Gun-show loophole laws on the books in Florida, but ignored
A must-read story from Tampa Bay Times staff writer Peter Jamison:
It was a rare moment in American public life: A killer's shooting rampage had claimed lives young and old, giving rise to a burst of political will to strengthen gun laws.
In November 1998, Florida voters overwhelmingly approved an amendment to the state Constitution that allowed counties to mandate background checks for private gun sales — closing the so-called gun-show loophole. Public support for universal background checks had surged over the summer, after Tampa resident Hank Earl Carr, a volatile felon who acquired a stockpile of firearms despite his criminal record, fatally shot three law enforcement officers and a 4-year-old boy.

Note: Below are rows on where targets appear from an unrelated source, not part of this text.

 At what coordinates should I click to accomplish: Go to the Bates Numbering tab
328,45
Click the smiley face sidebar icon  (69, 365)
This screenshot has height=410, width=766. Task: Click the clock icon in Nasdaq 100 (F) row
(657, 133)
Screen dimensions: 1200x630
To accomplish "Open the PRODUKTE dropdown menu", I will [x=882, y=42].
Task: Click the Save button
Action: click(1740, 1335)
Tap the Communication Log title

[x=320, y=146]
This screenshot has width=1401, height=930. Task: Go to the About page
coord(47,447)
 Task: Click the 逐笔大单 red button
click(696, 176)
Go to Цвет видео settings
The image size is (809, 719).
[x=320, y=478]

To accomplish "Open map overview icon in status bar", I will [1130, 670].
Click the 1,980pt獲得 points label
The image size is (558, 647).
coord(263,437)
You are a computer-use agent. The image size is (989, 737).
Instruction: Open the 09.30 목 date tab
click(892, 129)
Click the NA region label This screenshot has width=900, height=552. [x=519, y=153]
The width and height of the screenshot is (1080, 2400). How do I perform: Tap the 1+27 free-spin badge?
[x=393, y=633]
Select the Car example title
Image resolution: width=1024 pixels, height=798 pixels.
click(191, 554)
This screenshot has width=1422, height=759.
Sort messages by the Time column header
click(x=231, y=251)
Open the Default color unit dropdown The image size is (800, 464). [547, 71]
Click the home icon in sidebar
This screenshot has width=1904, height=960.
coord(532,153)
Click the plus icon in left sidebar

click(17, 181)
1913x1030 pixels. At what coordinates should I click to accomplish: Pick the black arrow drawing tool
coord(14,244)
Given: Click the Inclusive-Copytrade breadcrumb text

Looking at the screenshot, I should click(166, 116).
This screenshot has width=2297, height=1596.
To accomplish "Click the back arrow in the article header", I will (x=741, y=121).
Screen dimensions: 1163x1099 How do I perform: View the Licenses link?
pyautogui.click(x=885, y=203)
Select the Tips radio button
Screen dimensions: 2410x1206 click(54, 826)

The constitutional amendment passed with 72 percent of the vote.
With their newly granted authority, Florida's most populous urban counties, including Pinellas and Hillsborough, rushed to enact ordinances regulating gun shows. From a distance, it looked like a bracing example of voters making their will known on an issue that confounds politicians.
The reality is very different. Despite the amendment's passage and counties' actions, the requirements for criminal records checks on private gun sales are virtually unenforced in Florida.
Law enforcement officials, government attorneys and gun-show organizers say the ordinances are ignored in the seven counties — encompassing almost half of Florida's population — that currently have them.